One issue that often comes up when building WSAs is managing selection in your filled/snapped/full screen views. The goal, of course, is to provide a reasonable view as the user snaps your application which is often done by providing two UIs within the page - one with a GridView for filled or full screen and the second with a ListView for snapped view. You hide and show the two views using the Visual State Manager when using the normal templates.

If selection is provided, then ideally it would be carried over when changing views - this actually isn’t hard - it can certainly be done manually and if you only allow a single selection it’s dead easy even with MVVM. Multi-selection is a bit trickier. Enter the SynchronizedCollectionBehavior in MVVMHelpers. It allows the UI to bind a collection of “selected items” to a collection in the ViewModel - so the ViewModel can track and alter the selection, but more importantly you can bind it to multiple UI things and they all track the same selection automatically.
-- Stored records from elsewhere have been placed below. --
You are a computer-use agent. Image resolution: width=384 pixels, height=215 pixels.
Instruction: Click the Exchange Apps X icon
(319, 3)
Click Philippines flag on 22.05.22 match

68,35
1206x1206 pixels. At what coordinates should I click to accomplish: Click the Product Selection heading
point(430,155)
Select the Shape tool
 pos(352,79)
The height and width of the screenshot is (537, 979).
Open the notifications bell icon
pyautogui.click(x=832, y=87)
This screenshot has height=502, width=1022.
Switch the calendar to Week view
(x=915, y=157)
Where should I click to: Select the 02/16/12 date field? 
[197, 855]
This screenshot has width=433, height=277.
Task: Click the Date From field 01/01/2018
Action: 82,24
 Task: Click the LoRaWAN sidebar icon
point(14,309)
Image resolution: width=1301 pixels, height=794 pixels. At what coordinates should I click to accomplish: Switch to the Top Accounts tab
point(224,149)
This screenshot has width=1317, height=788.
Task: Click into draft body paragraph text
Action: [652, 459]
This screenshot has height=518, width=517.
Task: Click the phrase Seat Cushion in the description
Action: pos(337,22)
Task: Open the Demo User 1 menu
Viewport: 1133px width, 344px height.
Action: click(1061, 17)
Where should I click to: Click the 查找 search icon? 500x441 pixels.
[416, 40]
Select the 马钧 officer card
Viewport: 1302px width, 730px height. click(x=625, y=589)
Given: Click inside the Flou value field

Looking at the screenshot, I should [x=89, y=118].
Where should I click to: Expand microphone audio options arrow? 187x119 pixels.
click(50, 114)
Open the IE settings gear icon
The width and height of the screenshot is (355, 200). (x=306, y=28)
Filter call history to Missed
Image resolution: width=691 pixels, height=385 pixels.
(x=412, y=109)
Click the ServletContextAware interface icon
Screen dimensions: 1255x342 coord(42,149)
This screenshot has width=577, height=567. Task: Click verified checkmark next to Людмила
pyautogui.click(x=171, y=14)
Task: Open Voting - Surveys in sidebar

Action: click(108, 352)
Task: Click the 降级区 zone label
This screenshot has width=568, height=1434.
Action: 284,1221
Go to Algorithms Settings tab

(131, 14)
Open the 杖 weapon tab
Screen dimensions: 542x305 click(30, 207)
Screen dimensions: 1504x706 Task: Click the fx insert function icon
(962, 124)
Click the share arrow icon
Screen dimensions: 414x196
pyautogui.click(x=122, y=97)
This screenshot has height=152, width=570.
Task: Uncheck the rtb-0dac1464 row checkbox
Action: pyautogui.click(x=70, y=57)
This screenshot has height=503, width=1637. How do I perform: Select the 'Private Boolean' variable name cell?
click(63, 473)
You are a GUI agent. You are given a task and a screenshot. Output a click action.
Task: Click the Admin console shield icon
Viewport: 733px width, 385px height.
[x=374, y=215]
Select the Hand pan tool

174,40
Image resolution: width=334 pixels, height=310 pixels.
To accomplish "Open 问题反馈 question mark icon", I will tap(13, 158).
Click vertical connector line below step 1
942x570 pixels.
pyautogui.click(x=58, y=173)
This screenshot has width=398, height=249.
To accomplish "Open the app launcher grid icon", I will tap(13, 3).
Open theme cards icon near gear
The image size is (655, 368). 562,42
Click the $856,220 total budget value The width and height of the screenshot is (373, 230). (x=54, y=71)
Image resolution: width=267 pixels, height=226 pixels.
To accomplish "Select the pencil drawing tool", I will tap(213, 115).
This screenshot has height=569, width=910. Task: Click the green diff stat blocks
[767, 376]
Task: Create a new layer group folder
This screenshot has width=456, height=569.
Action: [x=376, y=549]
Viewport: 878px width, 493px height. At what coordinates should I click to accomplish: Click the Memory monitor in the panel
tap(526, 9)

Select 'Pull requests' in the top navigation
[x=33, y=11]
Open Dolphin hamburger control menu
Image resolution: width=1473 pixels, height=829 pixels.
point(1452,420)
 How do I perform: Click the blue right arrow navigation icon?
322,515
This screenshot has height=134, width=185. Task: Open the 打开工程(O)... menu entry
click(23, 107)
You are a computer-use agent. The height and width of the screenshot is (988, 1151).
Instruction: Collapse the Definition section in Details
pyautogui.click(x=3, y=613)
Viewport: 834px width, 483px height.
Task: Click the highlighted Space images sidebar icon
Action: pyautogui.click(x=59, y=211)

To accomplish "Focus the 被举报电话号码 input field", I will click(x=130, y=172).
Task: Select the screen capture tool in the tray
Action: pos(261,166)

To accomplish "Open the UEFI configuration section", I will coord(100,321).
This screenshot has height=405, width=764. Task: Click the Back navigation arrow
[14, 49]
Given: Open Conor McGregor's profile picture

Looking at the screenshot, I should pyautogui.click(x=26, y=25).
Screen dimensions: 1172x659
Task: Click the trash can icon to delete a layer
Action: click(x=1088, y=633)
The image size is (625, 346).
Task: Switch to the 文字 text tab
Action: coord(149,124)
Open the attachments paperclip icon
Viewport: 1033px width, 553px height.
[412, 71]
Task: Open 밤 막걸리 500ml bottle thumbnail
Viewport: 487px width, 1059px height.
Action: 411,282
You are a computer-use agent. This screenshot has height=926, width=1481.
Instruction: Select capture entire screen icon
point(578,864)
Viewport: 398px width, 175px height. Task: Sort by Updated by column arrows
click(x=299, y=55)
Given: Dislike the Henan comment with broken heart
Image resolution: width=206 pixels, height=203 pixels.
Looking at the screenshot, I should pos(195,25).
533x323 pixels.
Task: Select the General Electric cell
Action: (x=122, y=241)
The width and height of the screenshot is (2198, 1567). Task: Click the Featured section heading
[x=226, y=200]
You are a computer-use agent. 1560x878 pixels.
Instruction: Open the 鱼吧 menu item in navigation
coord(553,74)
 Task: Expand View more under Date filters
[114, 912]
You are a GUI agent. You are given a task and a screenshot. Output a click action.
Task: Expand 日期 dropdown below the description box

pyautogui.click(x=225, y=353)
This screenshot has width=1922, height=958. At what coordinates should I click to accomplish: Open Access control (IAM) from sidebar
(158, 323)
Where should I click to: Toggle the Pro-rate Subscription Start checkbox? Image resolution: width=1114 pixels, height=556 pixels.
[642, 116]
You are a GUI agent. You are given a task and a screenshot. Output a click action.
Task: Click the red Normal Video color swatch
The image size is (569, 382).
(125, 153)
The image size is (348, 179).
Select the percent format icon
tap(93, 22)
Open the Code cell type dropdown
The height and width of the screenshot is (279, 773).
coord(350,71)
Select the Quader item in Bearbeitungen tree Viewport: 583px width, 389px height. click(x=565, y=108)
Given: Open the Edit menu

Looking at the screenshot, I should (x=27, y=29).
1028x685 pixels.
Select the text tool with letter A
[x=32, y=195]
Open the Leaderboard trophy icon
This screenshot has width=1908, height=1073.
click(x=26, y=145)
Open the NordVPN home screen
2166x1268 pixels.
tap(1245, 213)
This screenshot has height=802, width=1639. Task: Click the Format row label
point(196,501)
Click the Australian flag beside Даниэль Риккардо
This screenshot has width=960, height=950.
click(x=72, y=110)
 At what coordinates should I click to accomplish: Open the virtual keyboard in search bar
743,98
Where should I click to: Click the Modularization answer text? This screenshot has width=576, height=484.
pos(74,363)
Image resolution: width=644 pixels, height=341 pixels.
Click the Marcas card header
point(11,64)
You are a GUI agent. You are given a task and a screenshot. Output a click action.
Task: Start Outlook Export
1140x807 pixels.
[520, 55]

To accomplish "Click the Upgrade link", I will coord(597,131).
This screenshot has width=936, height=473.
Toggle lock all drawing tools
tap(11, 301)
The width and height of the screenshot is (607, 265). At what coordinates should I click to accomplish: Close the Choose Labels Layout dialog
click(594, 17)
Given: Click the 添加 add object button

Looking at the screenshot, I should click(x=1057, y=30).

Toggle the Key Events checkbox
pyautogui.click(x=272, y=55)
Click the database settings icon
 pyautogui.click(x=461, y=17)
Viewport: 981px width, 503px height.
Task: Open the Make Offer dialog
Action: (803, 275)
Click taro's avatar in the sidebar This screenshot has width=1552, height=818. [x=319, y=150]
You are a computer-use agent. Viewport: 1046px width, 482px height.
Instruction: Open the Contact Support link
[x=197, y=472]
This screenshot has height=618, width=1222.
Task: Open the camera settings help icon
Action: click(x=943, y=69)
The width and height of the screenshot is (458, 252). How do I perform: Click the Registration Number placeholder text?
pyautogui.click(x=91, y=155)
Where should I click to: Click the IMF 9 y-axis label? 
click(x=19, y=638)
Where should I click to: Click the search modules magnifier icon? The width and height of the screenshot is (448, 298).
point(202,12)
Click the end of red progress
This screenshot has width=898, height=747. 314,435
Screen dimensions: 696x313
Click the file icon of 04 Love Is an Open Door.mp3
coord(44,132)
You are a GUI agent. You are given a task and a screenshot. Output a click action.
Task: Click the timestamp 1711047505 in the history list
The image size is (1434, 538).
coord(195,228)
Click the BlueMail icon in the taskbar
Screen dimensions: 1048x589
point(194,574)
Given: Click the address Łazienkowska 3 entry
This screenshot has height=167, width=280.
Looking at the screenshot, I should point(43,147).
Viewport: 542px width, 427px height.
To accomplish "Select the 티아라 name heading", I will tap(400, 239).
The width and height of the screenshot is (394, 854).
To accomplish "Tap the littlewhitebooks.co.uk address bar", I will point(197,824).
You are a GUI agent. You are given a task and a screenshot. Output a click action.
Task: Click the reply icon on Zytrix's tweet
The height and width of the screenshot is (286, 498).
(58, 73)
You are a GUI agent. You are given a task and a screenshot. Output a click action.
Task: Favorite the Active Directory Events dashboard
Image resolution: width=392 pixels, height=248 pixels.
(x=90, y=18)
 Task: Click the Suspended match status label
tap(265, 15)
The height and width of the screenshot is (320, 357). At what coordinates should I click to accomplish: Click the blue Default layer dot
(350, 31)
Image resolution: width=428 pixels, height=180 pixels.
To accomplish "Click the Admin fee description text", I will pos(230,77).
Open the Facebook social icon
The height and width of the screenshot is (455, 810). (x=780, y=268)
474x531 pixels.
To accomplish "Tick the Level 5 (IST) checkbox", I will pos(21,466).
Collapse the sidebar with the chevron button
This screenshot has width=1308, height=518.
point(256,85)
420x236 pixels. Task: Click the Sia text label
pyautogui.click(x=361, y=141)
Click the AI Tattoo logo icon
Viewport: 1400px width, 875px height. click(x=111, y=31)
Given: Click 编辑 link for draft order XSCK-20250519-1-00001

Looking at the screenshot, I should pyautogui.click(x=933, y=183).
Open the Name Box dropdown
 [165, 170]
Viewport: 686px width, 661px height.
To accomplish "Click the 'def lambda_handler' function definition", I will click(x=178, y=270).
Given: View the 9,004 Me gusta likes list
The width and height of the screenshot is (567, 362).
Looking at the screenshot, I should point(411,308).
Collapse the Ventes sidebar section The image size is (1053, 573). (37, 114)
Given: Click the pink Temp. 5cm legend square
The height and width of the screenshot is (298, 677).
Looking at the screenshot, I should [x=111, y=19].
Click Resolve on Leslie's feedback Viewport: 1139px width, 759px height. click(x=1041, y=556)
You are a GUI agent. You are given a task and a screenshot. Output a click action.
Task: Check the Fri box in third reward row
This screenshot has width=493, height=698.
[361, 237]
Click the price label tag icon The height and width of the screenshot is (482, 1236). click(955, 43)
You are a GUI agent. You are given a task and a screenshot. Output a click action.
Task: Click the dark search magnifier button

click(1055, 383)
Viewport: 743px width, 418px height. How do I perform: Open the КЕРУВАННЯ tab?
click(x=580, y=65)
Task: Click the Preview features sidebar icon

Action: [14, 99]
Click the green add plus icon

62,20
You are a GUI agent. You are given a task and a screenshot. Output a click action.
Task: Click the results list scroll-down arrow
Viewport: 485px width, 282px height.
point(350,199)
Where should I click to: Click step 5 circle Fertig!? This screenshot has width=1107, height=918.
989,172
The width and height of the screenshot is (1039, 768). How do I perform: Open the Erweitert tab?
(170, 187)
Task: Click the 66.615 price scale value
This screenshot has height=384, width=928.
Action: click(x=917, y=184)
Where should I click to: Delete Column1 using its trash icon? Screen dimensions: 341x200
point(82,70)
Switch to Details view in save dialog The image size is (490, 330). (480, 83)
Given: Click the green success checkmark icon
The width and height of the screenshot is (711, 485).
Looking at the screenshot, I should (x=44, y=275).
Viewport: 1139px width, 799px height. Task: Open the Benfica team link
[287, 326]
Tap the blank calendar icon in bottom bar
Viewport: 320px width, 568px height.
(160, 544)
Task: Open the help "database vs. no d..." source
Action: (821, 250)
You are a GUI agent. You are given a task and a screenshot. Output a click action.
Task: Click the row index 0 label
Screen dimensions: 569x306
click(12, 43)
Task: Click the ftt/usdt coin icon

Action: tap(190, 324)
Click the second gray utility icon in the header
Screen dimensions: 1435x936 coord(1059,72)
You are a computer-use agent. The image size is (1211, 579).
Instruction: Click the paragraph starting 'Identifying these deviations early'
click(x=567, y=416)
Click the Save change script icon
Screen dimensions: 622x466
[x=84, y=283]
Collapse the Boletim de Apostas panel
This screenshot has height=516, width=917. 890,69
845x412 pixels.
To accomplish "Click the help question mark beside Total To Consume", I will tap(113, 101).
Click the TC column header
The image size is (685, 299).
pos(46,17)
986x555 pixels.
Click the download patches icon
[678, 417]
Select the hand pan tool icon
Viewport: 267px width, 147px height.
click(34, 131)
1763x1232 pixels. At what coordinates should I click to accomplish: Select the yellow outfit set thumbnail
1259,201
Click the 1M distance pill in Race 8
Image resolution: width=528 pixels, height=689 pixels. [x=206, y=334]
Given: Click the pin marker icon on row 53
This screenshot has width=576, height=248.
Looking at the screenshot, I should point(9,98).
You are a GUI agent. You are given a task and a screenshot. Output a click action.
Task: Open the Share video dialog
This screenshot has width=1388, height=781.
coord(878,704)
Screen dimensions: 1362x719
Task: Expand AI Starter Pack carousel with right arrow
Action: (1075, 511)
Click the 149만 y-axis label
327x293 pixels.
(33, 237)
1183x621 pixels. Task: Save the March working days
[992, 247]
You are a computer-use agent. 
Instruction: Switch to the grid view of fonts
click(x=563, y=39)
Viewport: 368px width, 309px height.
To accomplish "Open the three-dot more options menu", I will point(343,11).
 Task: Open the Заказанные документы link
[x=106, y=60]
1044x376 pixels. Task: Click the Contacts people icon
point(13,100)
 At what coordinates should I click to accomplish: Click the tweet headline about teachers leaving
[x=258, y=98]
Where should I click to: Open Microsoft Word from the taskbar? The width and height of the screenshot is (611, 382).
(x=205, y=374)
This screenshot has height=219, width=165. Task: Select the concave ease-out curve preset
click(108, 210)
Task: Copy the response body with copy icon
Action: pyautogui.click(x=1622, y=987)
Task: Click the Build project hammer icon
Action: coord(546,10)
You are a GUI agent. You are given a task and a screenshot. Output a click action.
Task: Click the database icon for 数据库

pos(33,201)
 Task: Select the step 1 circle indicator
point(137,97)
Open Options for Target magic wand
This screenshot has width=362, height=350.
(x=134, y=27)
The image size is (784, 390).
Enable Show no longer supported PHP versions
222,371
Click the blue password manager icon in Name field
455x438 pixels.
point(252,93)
There are two ways to activate the behavior - first is through the normal Blend framework -

<ListView ItemsSource="{Binding Names}" SelectionMode="Multiple" HorizontalAlignment="Stretch" Margin="20">
    ...
    <Interactivity:Interaction.Behaviors>
        <Interactivity1:SynchronizedCollectionBehavior Collection="{Binding SelectedNames}" />
    </Interactivity:Interaction.Behaviors>
</ListView>

Here the ViewModel is exposing an ObservableCollection of names (called SelectedNames) to manage the selected items. The actual collection (also string names) is just Names:

public IReadOnlyList<string> Names { get; private set; }
public IList<string> SelectedNames { get; private set; }

public MainViewModel()
{
    Names = new List<string> {
        "Alice", "Bob", "Carol", "David", "Edgar", "Frank", "Georgia",
        "Hank", "India", "Jack", "Karen", "Larry", "Mike", "Nate", "Oscar",
        "Peter", "Quix", "Russ", "Steve", "Tonya", "Uma", "Violet", "Walter",
        "Xi", "Yvonne", "Zed"
    };

    SelectedNames = new ObservableCollection<string>();
    ...
}

The second activation mechanism is through a normal attached property -

<GridView ItemsSource="{Binding Names}" Grid.Column="1" Grid.Row="1" 
           SelectionMode="Extended" HorizontalAlignment="Stretch" Margin="20"
            Interactivity1:SynchronizedCollectionBehavior.IsEnabled="{Binding SelectedNames}">

This performs exactly the same action but allows it to be done as an attribute.